As the Golden State Warriors enter the 2025-26 NBA season, all eyes around the league are focused one one thing; can the organization put together one more championship-worthy squad around all-time great Stephen Curry?
Yet, throughout Curry's career, the disrespect for his game has been both constant and continually absurd, with analysts and former players knocking both his impact on the future of the game and his historical place among the NBA's best players, and NBA legend Scottie Pippen, with his recent comments, has done nothing but continue this slander.
While it can be debated whether Curry's skill-set, centered around off-ball movement and historically elite perimeter shooting, is the best thing to build a team around, his success speaks for itself, and attempting to disregard his undeniable greatness is a frankly impossible task.
Scottie Pippen claims that Stephen Curry would not be the same if the played in the '90s
In a recent interview with Spanish basketball outlet MARCA, Pippen was asked to compare the 1995-96 Chicago Bulls to perhaps the greatest Warriors team of all time: the 2016-17 squad.
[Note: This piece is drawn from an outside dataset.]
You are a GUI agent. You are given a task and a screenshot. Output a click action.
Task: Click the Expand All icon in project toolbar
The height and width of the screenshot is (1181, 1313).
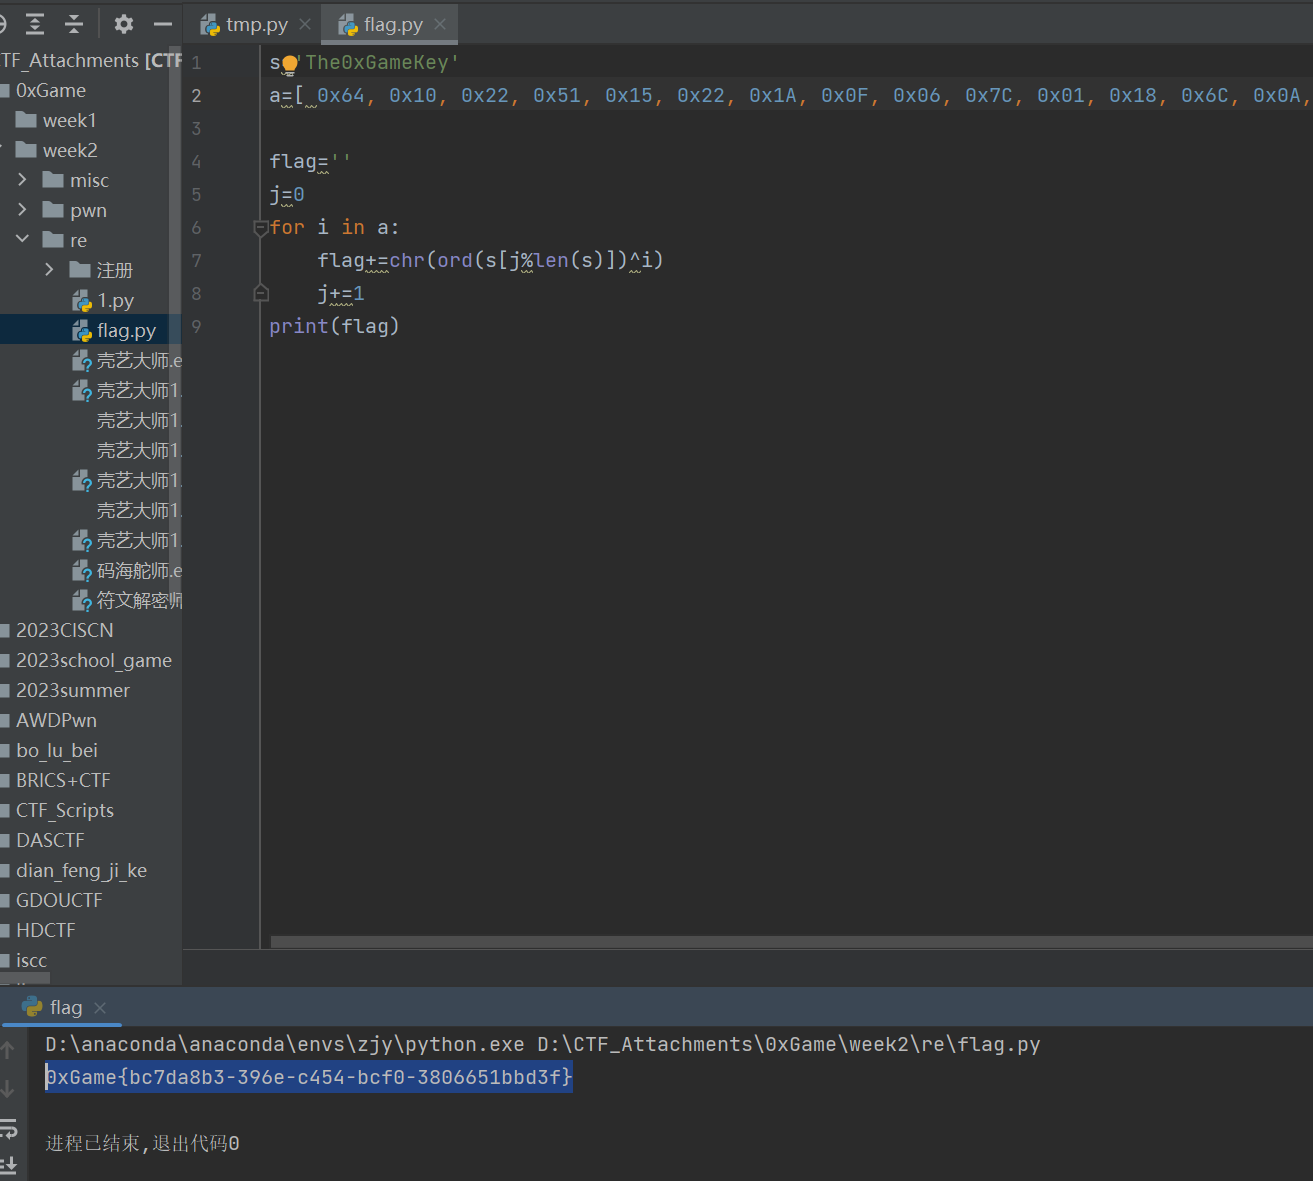[x=35, y=24]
Yet, in his analysis, Pippen focused specifically on how Curry's game would translate to a different era, saying, "It depends on the rules... If you play by today's rules, it would be one thing. But with the rules of the '90s, Curry wouldn't be the same. If we played in his era, it would be like playing freely: no one holds you, no one stops you. I don't know who would win."
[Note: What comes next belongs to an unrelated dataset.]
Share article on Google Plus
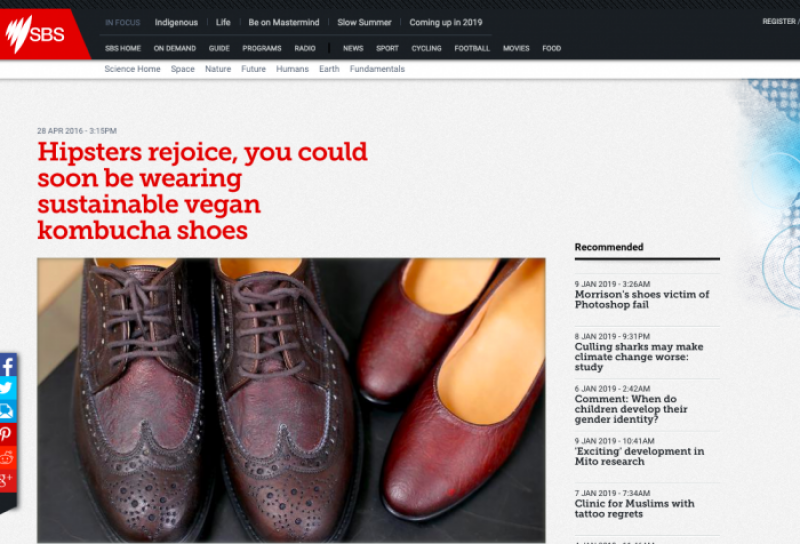The height and width of the screenshot is (544, 800). pos(7,480)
While, in one sense, it is certainly true that Curry would not be enabled within the NBA's offensive structure to take as many perimeter shots as he does night in and night out in the '90s, it is frankly ridiculous to suggest that he would not be able to operate within the physicality of that era.
As was seen in the playoffs against the Houston Rockets, Curry's strength is in his ability to move constantly and quickly off-ball despite being held and grappled with by opposing defenses. While the Rockets might not be as physical as some of those teams from the '90s, they are among the most physical that the NBA has to provide today.
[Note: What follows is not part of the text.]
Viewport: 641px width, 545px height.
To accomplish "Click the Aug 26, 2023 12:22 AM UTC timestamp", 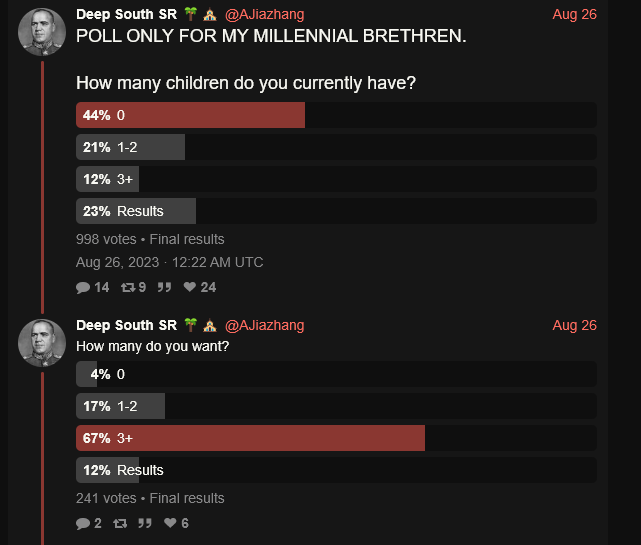I will (x=170, y=263).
Moreover, while Curry has been known to capitalize off of the lucrative foul calls in today's game as well as the increased tolerance for 3-pointers, his shot and his ability to score are not dependent upon them.
Last season, Curry was not even among the top 30 players in the NBA in average free-throw attempts per game, and, moreover, he shot 56.8% from the mid-range on the season.
While Curry's game would certainly look different in another era, to reduce his skill-set to just catch-and-shoot plays and relatively empty offense is a vast oversimpliciation and a dramatic misunderstanding of both his talent and his impact on the league.
As he winds down his career, he will hopefully receive the flowers he deserves at some point. For now, however, it appears as though rhetoric such as Pippen's will continue to thrive.